科学史における位置づけはともかく、少なくとも私たちの日常生活でも、大きな変動がきて、これまでの常識が疑われ、またその中から新たな見方や考え方が提示され、これまでは受け入れられにくかったモノや考え方が、新たなパラダイムの下で再解釈され、組織や状況が変化していくということは往々に観察されることである。

すでに挙げた例で言えば、労働時間短縮というパラダイムではちっとも進まなかった就業時間の変更が、震災対応、節電というパラダイムでは、すんなり進むということである。

そのため、この考え方に従えば、経営者は、単に新たな施策を自社に導入することに注力するのではなく、その新たな施策が解釈される新たな認識枠組み(パラダイム)をまず構築し、その中で新たな試みや施策を導入することが必要だということになる。いや、経営者の仕事の重要な部分が、自社の社員がものごとを解釈するパラダイムの管理と変革ともいえよう。

その意味で、今回の東日本大震災は、それ自体は不幸な事象だったが、これを外部ショックとして、パラダイム・シフトを起こし、日本の経営と社会を新たにつくり直す重要なきっかけだともいえるのではないだろうか。

例えば、日本企業の強みと弱みに関する認識である。日本人のモラルの高さは、今回の状況で明らかになった(再解釈された)ように企業にとっても、社会にとっても大きな財産であった。

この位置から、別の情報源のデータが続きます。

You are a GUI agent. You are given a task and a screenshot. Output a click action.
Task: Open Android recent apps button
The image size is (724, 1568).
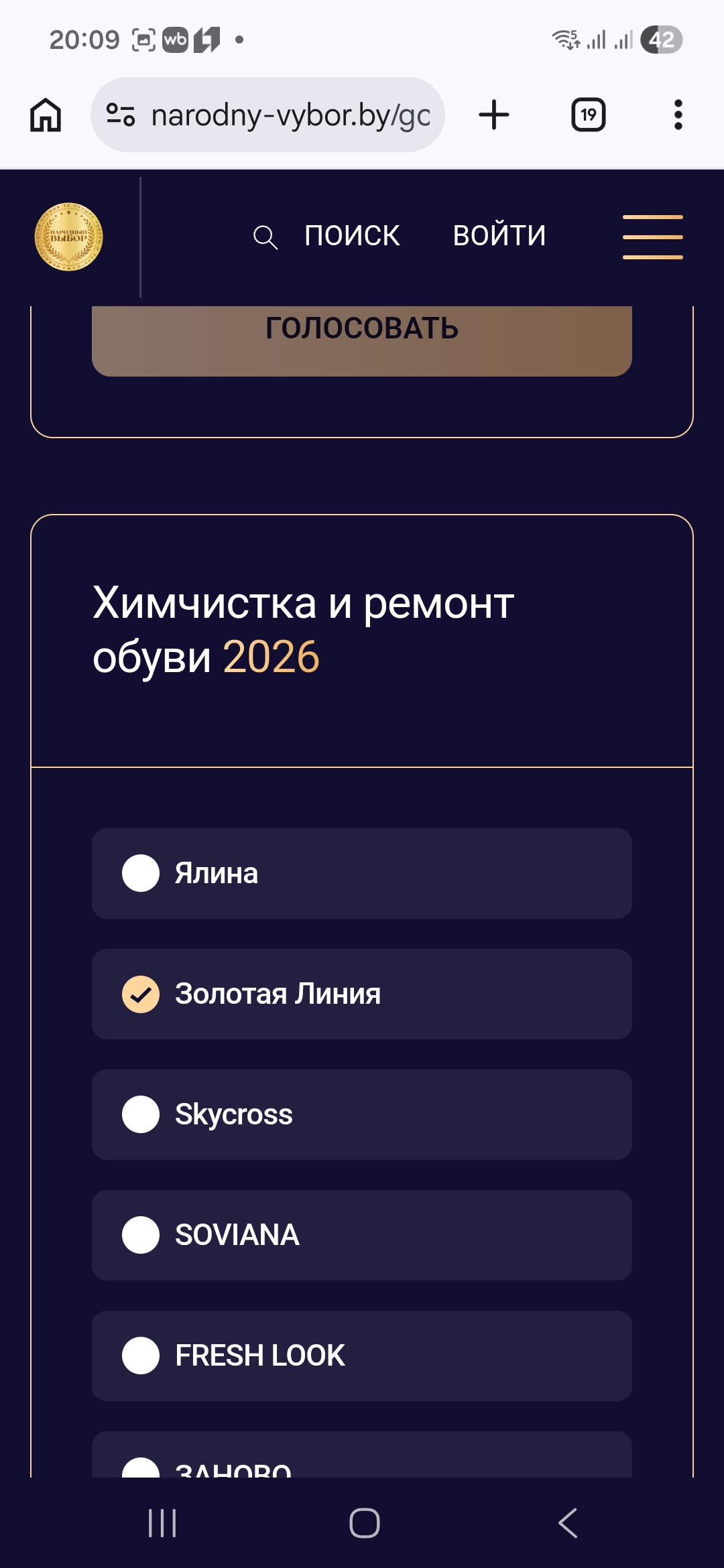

実際、働く人の高いモラルに依存した経営を行ってきたのが日本の企業であり、社会なのである。

だから、日本的経営はある意味では、運用コストが低かったし、そのために日本の企業は国際的な競争力を獲得してきた。平易な言葉で言えば、真面目で文句を言わない努力家の従業員が多かったから、日本企業は国際的な競争に勝ってきたということである。従業員を管理するための費用があまりかからなかったのである。だから、逆にこの資源が失われそうなとき、経営としては、コストをかけ、維持する対象になるのである。